For Soazig Darnay, coordinator of the FIRE WINE initiative, it is imperative to find ways to “work collectively and collaboratively to improve the landscape” and make it more resilient and prepared for wildfire risk. She stressed that “there is an interest in working on a larger scale to take farmers out of isolation” in the face of the challenges posed by the climate emergency. The FIRE WINE initiative aims to help generate the conditions for a new framework between producers and administrations.

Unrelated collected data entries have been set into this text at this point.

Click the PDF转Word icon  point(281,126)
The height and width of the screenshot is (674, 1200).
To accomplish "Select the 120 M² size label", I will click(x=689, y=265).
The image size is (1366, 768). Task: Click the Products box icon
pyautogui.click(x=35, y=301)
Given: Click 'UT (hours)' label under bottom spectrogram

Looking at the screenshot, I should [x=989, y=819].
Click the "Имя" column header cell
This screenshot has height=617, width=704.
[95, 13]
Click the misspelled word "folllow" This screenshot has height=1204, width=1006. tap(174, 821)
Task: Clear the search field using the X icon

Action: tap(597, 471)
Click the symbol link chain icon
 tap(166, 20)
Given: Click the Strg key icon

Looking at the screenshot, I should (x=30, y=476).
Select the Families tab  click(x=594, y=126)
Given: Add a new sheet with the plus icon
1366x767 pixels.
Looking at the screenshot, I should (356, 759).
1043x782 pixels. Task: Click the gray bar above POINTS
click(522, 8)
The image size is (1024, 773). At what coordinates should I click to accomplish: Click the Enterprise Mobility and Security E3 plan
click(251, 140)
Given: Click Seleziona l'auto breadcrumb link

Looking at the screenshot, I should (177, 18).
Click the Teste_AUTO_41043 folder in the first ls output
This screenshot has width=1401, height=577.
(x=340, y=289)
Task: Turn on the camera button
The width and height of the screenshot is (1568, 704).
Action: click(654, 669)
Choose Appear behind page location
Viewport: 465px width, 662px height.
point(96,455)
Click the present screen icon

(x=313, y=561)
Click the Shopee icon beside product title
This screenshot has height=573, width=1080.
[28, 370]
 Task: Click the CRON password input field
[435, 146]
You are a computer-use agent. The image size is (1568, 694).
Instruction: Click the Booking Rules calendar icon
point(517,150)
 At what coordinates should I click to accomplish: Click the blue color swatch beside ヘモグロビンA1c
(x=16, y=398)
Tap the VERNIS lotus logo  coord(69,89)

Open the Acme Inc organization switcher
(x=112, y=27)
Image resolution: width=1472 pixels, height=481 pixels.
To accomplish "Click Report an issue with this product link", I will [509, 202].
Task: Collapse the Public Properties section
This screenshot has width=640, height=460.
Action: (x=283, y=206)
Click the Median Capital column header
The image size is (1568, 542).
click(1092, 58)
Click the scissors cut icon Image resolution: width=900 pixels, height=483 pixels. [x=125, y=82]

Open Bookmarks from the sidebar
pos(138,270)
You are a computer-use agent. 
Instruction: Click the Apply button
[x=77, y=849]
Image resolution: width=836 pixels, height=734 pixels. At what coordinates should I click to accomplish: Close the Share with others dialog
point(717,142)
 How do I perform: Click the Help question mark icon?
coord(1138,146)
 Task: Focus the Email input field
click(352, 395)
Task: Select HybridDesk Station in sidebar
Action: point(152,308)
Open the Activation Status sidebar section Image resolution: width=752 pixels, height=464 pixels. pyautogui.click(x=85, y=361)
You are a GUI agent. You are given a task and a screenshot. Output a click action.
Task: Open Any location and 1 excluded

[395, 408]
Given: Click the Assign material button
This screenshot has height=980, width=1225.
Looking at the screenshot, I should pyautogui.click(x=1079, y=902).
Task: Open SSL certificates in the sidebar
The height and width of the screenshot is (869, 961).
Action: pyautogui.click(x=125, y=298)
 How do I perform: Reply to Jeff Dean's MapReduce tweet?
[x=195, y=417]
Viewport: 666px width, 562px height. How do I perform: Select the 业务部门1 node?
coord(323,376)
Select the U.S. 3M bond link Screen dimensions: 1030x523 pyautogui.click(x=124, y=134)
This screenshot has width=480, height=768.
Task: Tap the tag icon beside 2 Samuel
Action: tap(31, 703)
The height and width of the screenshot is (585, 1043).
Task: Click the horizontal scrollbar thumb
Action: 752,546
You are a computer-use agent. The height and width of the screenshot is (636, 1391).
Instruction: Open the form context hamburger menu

Growing interest among wineries
The deal signed by CTFC and Celler Abadal is the first at the European level since the European Union Intellectual Property Office (EUIPO) authorized, this July, the FIRE WINE RESILIENT LANDSCAPE© and FIRE PRODUCT RESILIENT LANDSCAPE© certifications to recognize farmers, wineries, and processors involved in the management of vineyards and crops that shape territories contributing to wildfire prevention by acting as “productive firebreaks.”
The initiative, launched at the end of August 2025, has already attracted around twenty applications from wineries, natural areas, and winegrower associations in different parts of the Iberian Peninsula to join the European FIRE WINE RESILIENT LANDSCAPE© certification. In fact, the FIRE WINE network has already expanded to other parts of Spain, France, Portugal, and Italy.